The groove formation 6,7 in the stud 1 reduces the local tensions in the wood which lead to configurational changes, for which reason a more configurationally stable stud will be obtained thanks to the grooves.

In the manufacture of the stud 1 according to the present invention, the starting material is, after drying, taken to a plane where the stud is planed to the desired dimensional accuracy. In connection with the planing, the grooves 6,7 are made in the stud 1 as was intimated above. The plane and the saw blade lie in sequence after one another in the direction of advancement of the stud, as a result of which grooves are made at the same time as the planing operation is carried out. In certain embodiments, several saw blades are employed simultaneously.

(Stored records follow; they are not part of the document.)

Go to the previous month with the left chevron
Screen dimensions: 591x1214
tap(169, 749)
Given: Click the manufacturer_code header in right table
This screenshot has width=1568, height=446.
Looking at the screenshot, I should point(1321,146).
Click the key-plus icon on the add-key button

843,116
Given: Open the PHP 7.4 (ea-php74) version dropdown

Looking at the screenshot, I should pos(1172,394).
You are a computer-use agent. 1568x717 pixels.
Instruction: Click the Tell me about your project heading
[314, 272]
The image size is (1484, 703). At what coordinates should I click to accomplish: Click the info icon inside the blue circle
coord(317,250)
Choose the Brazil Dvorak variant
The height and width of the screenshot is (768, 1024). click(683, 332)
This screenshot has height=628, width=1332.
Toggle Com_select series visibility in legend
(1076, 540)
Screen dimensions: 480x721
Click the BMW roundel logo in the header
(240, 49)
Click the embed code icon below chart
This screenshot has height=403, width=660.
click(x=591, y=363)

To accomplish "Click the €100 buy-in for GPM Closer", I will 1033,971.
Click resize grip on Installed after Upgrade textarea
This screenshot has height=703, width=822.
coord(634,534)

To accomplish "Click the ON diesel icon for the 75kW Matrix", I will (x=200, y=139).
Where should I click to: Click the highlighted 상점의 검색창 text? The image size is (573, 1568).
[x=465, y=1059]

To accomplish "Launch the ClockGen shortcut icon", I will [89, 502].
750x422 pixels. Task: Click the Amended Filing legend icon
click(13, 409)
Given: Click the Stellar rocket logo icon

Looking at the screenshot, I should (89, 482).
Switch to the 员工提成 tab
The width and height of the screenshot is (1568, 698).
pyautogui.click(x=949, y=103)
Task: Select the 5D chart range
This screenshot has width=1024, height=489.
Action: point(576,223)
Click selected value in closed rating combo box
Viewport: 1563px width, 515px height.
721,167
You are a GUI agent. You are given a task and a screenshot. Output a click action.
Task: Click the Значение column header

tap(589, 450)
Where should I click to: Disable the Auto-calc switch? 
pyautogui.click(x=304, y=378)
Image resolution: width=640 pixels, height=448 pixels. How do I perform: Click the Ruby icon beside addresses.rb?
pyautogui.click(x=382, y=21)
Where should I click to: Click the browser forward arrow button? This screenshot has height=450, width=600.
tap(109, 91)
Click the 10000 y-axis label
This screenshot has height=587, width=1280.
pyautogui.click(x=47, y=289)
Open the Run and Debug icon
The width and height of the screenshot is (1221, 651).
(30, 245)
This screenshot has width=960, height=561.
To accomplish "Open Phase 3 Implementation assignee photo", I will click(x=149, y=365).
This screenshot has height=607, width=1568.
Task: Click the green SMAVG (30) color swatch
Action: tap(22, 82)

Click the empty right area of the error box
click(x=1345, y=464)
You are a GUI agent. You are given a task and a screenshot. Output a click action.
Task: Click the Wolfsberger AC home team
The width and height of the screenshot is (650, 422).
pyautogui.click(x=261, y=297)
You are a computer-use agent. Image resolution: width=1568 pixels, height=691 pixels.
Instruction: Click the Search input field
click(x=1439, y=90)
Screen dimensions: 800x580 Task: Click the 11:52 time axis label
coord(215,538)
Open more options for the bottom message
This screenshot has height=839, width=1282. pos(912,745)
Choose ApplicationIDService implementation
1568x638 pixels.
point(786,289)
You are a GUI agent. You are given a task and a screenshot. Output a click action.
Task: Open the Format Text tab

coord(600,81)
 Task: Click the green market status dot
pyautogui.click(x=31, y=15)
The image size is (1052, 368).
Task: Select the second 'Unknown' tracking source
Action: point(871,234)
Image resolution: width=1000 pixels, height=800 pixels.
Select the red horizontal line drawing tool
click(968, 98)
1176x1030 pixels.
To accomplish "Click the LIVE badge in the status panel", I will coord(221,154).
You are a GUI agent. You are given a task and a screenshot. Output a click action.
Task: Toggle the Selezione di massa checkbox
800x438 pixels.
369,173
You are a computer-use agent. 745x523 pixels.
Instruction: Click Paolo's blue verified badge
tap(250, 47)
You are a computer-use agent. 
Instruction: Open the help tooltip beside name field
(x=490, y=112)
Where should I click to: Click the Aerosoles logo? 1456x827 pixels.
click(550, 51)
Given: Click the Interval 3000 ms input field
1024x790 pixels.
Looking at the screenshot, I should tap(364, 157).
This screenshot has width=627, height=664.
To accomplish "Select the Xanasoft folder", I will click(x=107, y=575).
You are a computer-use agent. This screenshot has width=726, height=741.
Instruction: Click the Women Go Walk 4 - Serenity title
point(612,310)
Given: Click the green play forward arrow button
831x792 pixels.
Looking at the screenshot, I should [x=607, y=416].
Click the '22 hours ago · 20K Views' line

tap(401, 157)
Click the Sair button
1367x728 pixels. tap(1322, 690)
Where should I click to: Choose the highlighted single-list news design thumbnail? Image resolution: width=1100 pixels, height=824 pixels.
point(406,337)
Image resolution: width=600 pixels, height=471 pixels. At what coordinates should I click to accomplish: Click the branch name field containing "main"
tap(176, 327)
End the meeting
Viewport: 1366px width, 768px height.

In the illustrated embodiment, we have taken as a point of departure a stud which is normally employed in Sweden and has the dimensions 45×70 mm. A person skilled in the art will readily perceive that the present invention may also be applied to a stud with other dimensions and other relationship between width and thickness. Thus, the present invention may be applied to all conceivable stud dimensions.

Claims

1. A method for forming grooves in a timber stud (1) which is included in a wooden frame for walls, characterized in that grooves (6,7) are made alternatingly from two opposing sides (2,3) of the stud (1), said grooves (6,7) being wholly open towards that side (2,3) from which they are made; and that each groove (6,7) is provided with through-going openings (10,11) to the opposing side (2,3) of the stud (1), whereby portions (8,9) having residual material are left between the openings (10,11).

2. The method as claimed in claim 1, characterized in that a reciprocal vertical movement is imparted to a rotary saw blade at the same time as the stud (1) is advanced in the longitudinal direction.

3. The method as claimed in claim 2, characterized in that a turning point for the movement of the saw blade in the vertical direction lies outside the stud (1).

4. The method as claimed in claim 2, characterized in that the relationship between the vertical reciprocating movement of the saw blade and the speed of the stud (1) in the longitudinal direction is such that there are formed portions with curved form in the grooves (6,7).

5. The method as claimed in claim 1, characterized in that the groove formation takes place simultaneously with planing or other processing of the timber stud (1).

6. The method as claimed in claim 1, characterized in that a plurality of saw blades operates simultaneously in order to make a plurality of grooves (6,7) at one time.

7. A timber stud (1) for use as a part in a timber frame intended to be clad with panels, characterized in that at least two longitudinal grooves (6,7) are made in the longitudinal direction of the stud (1); that the grooves (6,7) are made alternatingly from opposing sides (2,3); and that each groove (6,7) displays through-going openings (10,11) and portions (8,9) having residual material between the through-going openings (10,11) in the grooves (6,7).

8. The stud as claimed in claim 7, characterized in that the grooves (6,7) are made such that an optional cross section of the stud (1) includes at least one air gap.

9. The stud as claimed in claim 7, characterized in that portions (8,9) with residual material, between the through-going openings (10,11) in the grooves (6,7), have curved configuration.